The hotline also brings the promise of cost savings by diverting calls away from emergency departments and toward more appropriate services. 

In Reno, Nevada, emergency medical service provider Regional Emergency Medical Services Authority Health (REMSA) has integrated 988 with its emergency command center. Mental health calls that don’t constitute immediate medical emergencies are filtered to 988, even when users have called 911. For those that cannot be resolved over the phone, REMSA has various teams that can respond depending on the situation, including some without law enforcement officers.

Most situations can be resolved over the phone or through a community response, said Adam Heinz, executive director for integrated healthcare at REMSA. Only 2% of 988 callers visit emergency departments, he said.

“We really work hard to reduce the utilization of emergency services just because it’s a finite resource. We cannot send an ambulance, lights and sirens, across town, barreling through intersections for things in which potentially we could provide more optimal care,” Heinz said. “The standard of care now is—even if an ambulance responds or if you call 911—we are now looking to navigate you to the right resource.”

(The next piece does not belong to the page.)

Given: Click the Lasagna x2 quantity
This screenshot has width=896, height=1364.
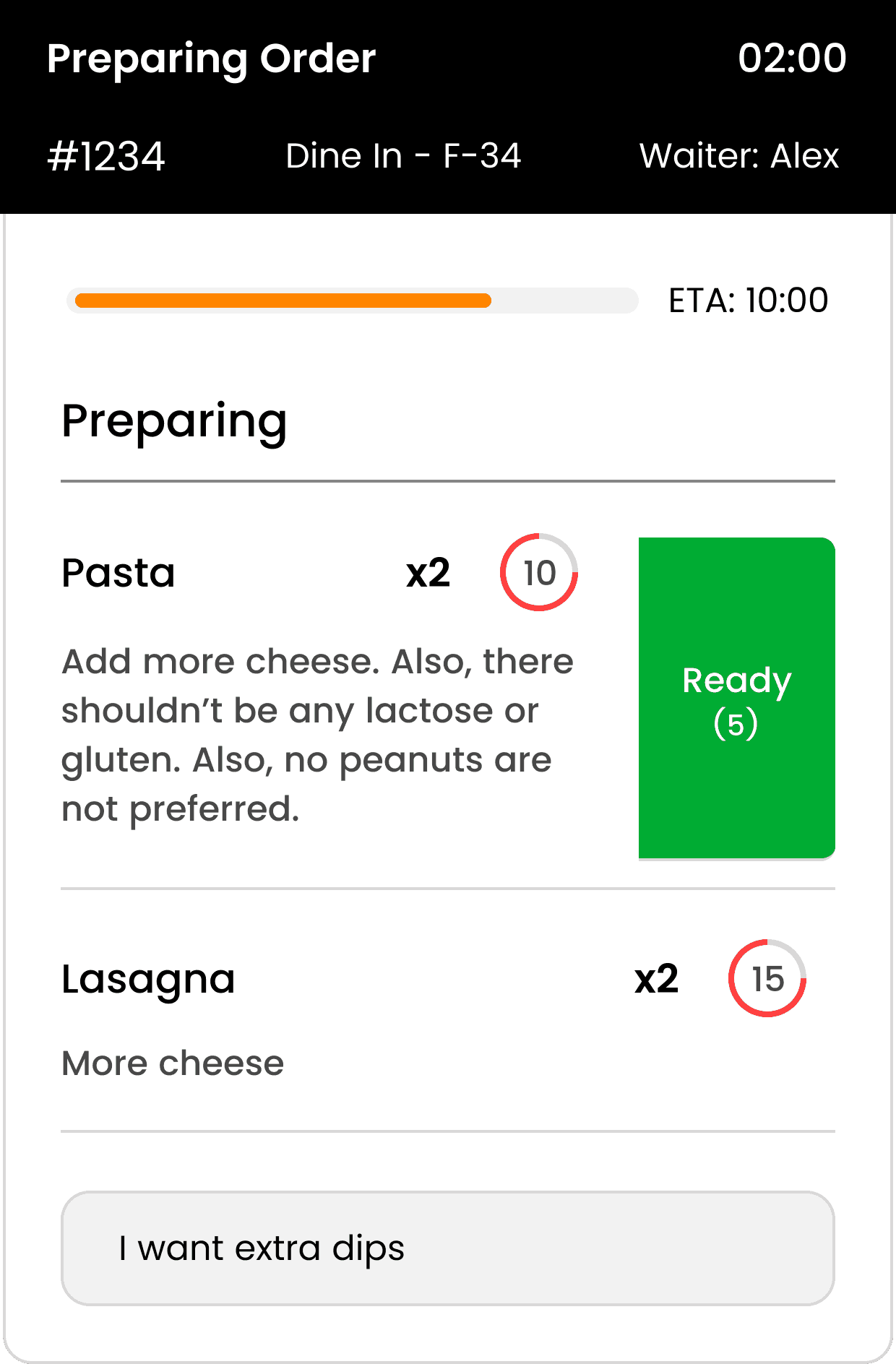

Results have been difficult to measure. More data on utilization and outcomes is needed to understand if people are getting the care they need, but it’s not yet being collected. Response systems are localized not standardized. More federal funding might come with new reporting mandates, Wesolowski said.

“The federal government is making more investments and more money is going down to the states, and that presents an opportunity to have more standards and metrics tied to that funding,” she said. “We’re starting to see a tide shift on that front. But it’s going to be a longer-term process to get there.”

By 2025, the Substance Abuse and Mental Health Services Administration projects that 90% of people who need support will be able to access 988 and 80% will have access to mobile crisis teams.